_Extract to read_
·····
London, May 15 : Researchers, including one of Indian-origin, have revealed that more than 28 million elective surgeries across the globe could be cancelled as a result of the Covid-19 pandemic – leading to patients facing a lengthy wait for their health issues to be resolved.
The study has projected that based on a 12-week period of peak disruption to hospital services due to Covid-19, 28.4 million elective surgeries worldwide will be cancelled or postponed in 2020.
The modelling study, published in the British Journal of Surgery, indicates that each additional week of disruption to hospital services will be associated with a further 2.4 million cancellations.
“During the Covid-19 pandemics, elective surgeries have been cancelled to reduce the risk of patients being exposed to Covid-19 in hospital, and to support the wider hospital response, for example by converting operating theatres into intensive care units,” said study researcher Aneel Bhangu, Senior Professor at the University of Birmingham in the UK.
“Although essential, cancellations place a heavy burden on patients and society. Patients’ conditions may deteriorate, worsening their quality of life as they wait for rescheduled surgery. In some cases, for example, cancer delayed surgeries may lead to a number of unnecessary deaths,” Bhangu explained.
·····
_What the exercise asks_
Copy out the entire news report on cancelled elective surgeries, word for word.

_Given data_
·····
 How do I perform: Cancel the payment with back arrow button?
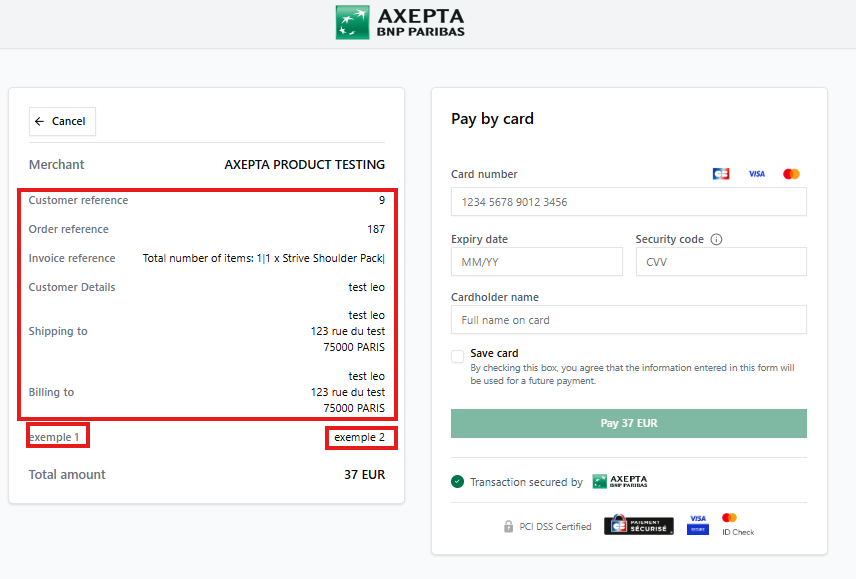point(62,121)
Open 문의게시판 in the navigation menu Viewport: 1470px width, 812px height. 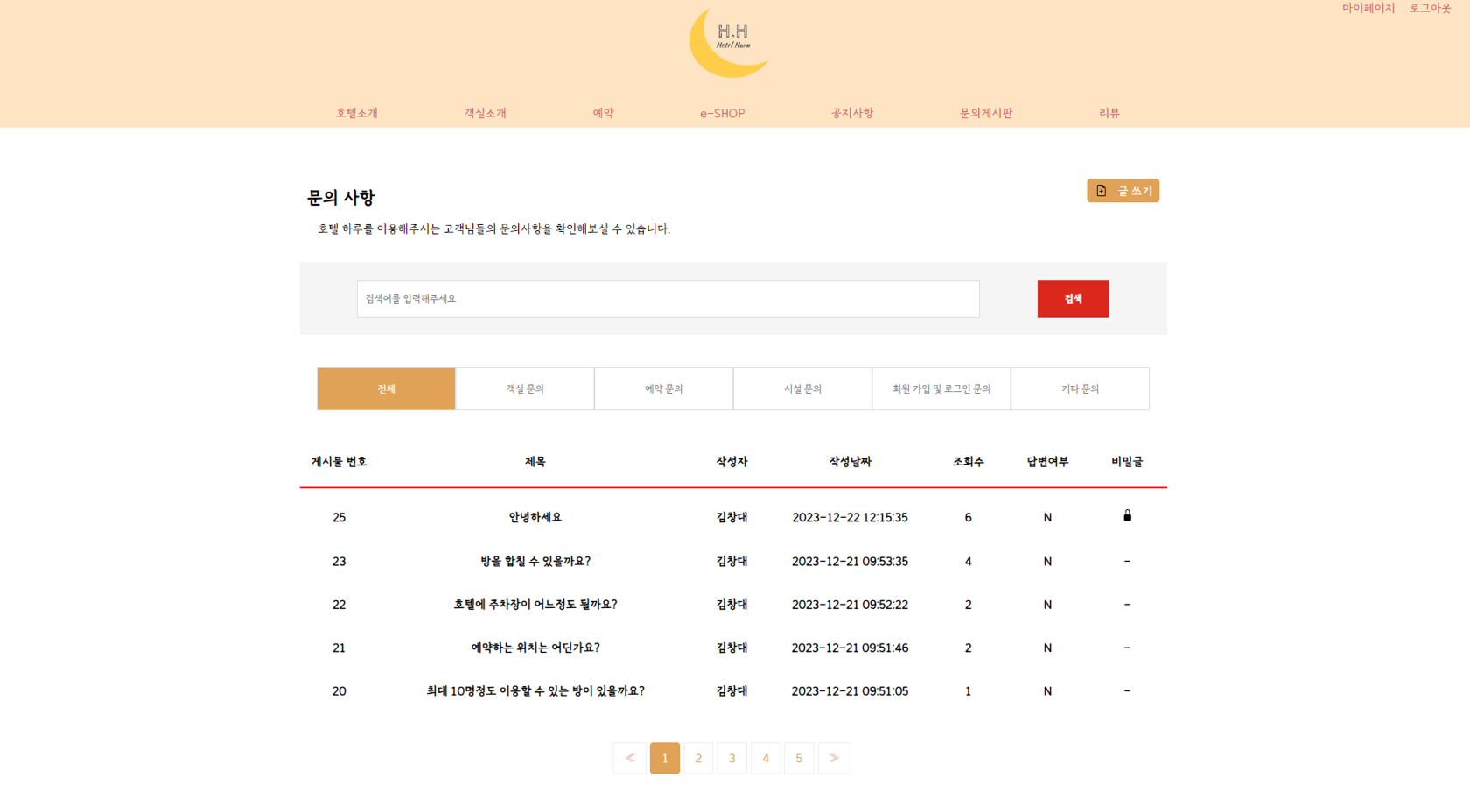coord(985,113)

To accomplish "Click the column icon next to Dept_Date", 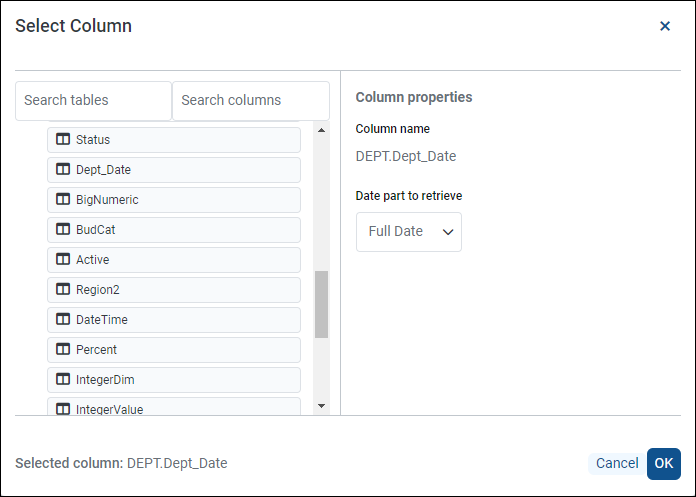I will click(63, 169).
·····
_Answer space_
London, May 15 : Researchers, including one of Indian-origin, have revealed that more than 28 million elective surgeries across the globe could be cancelled as a result of the Covid-19 pandemic – leading to patients facing a lengthy wait for their health issues to be resolved.
The study has projected that based on a 12-week period of peak disruption to hospital services due to Covid-19, 28.4 million elective surgeries worldwide will be cancelled or postponed in 2020.
The modelling study, published in the British Journal of Surgery, indicates that each additional week of disruption to hospital services will be associated with a further 2.4 million cancellations.
“During the Covid-19 pandemics, elective surgeries have been cancelled to reduce the risk of patients being exposed to Covid-19 in hospital, and to support the wider hospital response, for example by converting operating theatres into intensive care units,” said study researcher Aneel Bhangu, Senior Professor at the University of Birmingham in the UK.
“Although essential, cancellations place a heavy burden on patients and society. Patients’ conditions may deteriorate, worsening their quality of life as they wait for rescheduled surgery. In some cases, for example, cancer delayed surgeries may lead to a number of unnecessary deaths,” Bhangu explained.